Supplied material:
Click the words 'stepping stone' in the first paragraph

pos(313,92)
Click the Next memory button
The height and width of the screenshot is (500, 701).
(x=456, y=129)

Task directions: Reproduce the records exactly as they appear.

Result of the task:
Click the words 'stepping stone' in the first paragraph

pos(313,92)
Click the Next memory button
The height and width of the screenshot is (500, 701).
(x=456, y=129)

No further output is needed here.